Dataset excerpt

☆ ☆ ☆ ☆ ☆ ☆ ☆

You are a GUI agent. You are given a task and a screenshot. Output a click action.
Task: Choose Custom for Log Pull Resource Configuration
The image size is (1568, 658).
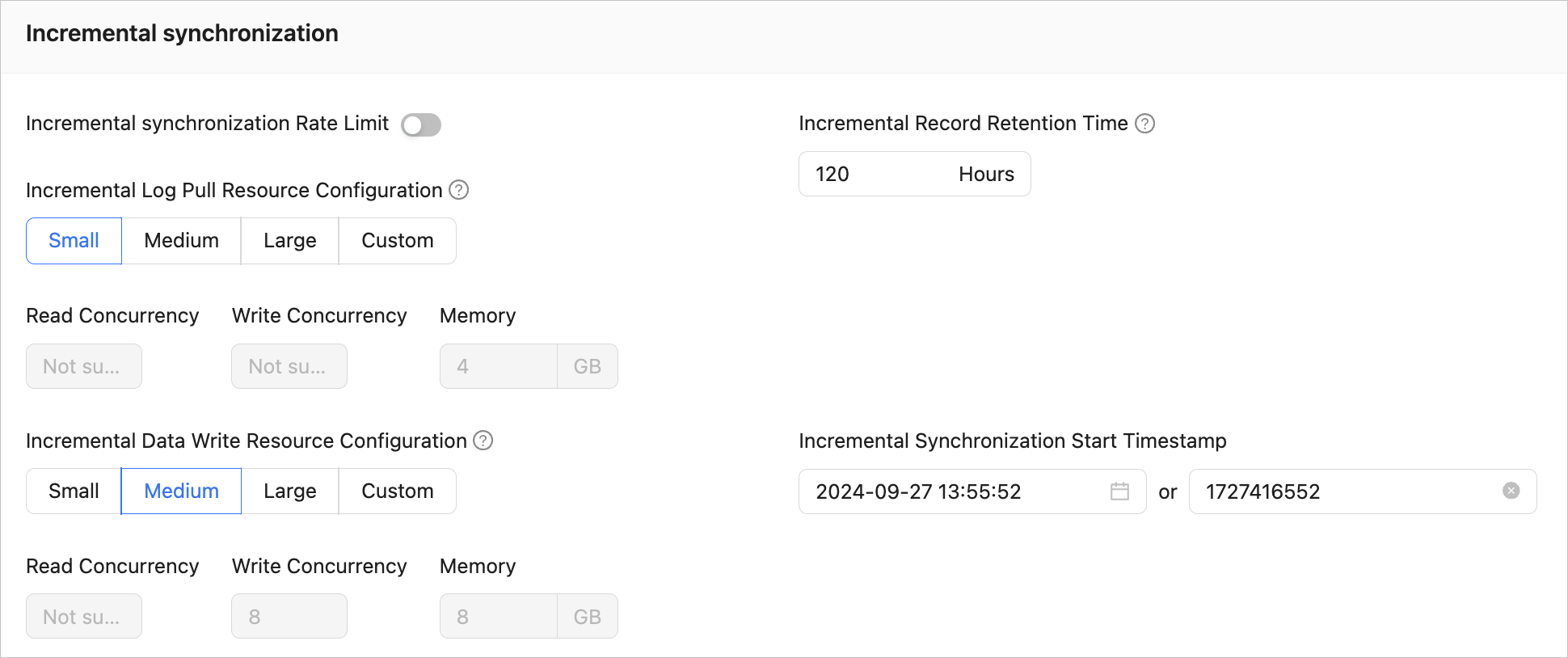pyautogui.click(x=397, y=241)
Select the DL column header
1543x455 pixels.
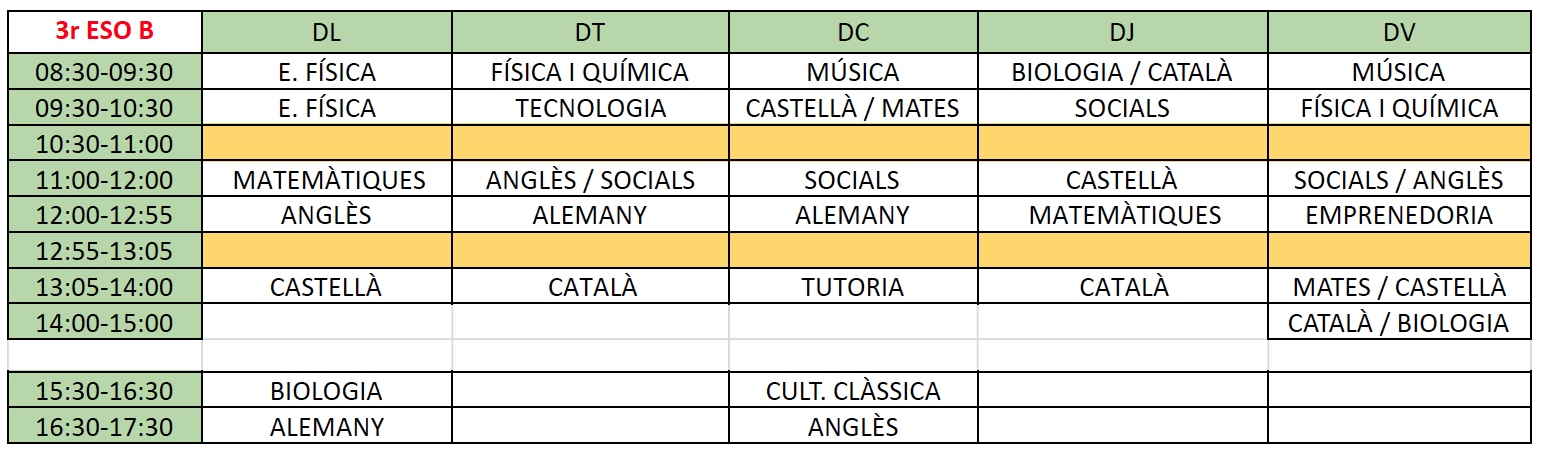(x=326, y=32)
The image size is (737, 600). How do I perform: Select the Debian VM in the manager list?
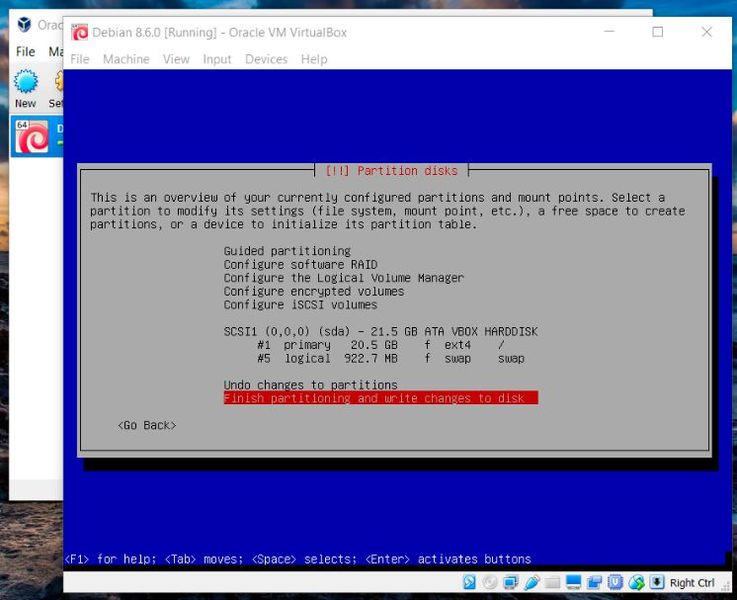pos(37,137)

☆ ☆ ☆ ☆ ☆ ☆ ☆

To be done: Format every line of the material above as a JSON list of strings, one string per line, omitting any blank lines. Leave the pictures out of your answer.

Solved exercise:
[
  "You are a GUI agent. You are given a task and a screenshot. Output a click action.",
  "Task: Choose Custom for Log Pull Resource Configuration",
  "The image size is (1568, 658).",
  "pyautogui.click(x=397, y=241)",
  "Select the DL column header",
  "1543x455 pixels.",
  "(x=326, y=32)",
  "The image size is (737, 600). How do I perform: Select the Debian VM in the manager list?",
  "pos(37,137)"
]